• _Objectif visé_:
D'après l'extrait sur la pièce de théâtre, à quelle fête Franck-Olivier invite-t-il chaque fois les couples ?

• _Extrait source_:
Dans ce même appartement, six mois plus tôt, Pierre, le père de Stéphane, a invité Annie, un amour de jeunesse.
Alternativement, dans ce même lieu, les deux couples vont tenter de se former. Ils vont se confier, beaucoup parler, trop peut-être car les élans du début vont peu à peu faire place à des hésitations.
Et, à chaque fois, avec la même insistance maladroite, Franck-Olivier, le voisin de toujours, personnage envahissant et pathétique, trouble leur tête-à-tête pour les inviter à célébrer chez lui, comme tous les ans, la fête du solstice. Solstice d'été pour les uns, solstice d'hiver pour les autres. Or, c'est à travers son verbiage incessant que nous allons en apprendre beaucoup plus sur l'histoire de la famille de Pierre et de Stéphane...

Mon avis : Que voici une bien jolie pièce ! Fine, intelligente, distrayante, émouvante... Humaine, quoi. Car, quel que soit notre âge, notre sexe, notre condition, on se sent profondément interpellé dans ce que nous avons de plus intime par les thémes développés sur scène.

• _Données brutes_:
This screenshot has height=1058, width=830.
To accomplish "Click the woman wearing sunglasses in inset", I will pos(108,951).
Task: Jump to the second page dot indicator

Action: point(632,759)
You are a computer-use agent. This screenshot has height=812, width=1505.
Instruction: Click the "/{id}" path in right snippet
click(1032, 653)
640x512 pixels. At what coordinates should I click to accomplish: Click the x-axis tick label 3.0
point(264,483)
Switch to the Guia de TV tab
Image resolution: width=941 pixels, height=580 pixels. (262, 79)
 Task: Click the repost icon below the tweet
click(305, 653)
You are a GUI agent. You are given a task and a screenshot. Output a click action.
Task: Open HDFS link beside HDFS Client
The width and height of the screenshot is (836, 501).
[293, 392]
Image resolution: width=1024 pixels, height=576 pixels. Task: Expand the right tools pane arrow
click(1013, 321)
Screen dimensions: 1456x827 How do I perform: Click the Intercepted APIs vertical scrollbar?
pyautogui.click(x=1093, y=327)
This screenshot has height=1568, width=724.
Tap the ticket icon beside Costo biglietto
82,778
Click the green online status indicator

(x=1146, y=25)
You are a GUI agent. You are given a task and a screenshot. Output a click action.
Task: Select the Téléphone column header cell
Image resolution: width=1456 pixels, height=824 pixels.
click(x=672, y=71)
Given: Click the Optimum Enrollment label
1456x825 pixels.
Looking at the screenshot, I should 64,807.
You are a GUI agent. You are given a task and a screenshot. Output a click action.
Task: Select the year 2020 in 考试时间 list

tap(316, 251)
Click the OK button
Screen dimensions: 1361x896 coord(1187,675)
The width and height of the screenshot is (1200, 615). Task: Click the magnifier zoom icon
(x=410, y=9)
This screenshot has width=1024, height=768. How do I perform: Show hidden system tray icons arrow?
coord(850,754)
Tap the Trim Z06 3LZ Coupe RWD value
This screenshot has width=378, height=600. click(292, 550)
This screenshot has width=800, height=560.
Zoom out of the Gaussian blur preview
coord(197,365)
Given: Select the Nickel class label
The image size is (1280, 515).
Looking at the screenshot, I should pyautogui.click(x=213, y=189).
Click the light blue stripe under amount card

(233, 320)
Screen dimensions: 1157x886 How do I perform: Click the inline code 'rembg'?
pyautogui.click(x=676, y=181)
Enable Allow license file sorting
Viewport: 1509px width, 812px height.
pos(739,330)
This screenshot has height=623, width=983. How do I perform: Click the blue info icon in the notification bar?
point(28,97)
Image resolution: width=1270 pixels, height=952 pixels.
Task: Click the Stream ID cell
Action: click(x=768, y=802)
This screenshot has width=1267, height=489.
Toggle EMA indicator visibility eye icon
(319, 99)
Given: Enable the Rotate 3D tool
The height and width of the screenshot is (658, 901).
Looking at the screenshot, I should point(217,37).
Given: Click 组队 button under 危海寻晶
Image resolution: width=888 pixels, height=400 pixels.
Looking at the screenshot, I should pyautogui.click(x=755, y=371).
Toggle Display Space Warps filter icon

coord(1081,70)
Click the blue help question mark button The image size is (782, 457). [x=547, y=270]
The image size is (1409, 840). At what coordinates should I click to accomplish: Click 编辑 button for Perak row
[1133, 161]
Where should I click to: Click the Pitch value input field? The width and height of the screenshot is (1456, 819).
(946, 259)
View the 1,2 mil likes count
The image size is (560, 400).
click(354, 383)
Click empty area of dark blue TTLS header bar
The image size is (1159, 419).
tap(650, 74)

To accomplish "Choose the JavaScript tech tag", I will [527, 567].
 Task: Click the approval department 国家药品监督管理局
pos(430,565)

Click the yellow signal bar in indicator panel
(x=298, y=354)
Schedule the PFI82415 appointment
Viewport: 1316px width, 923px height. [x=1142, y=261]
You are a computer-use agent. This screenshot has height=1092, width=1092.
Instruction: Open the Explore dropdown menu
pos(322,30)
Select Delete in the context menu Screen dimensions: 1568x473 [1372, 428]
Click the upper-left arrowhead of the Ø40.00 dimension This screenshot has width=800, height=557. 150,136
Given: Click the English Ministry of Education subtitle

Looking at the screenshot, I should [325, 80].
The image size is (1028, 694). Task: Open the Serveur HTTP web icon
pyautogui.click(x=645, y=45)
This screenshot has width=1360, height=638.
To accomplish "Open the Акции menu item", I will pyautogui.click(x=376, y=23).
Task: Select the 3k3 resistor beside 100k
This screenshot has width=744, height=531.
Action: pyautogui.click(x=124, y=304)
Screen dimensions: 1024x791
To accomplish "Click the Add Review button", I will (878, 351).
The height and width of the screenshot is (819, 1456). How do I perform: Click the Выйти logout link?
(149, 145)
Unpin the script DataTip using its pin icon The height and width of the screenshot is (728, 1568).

• _Réponse proposée_:
À la fête du solstice, qu'il célèbre chez lui tous les ans.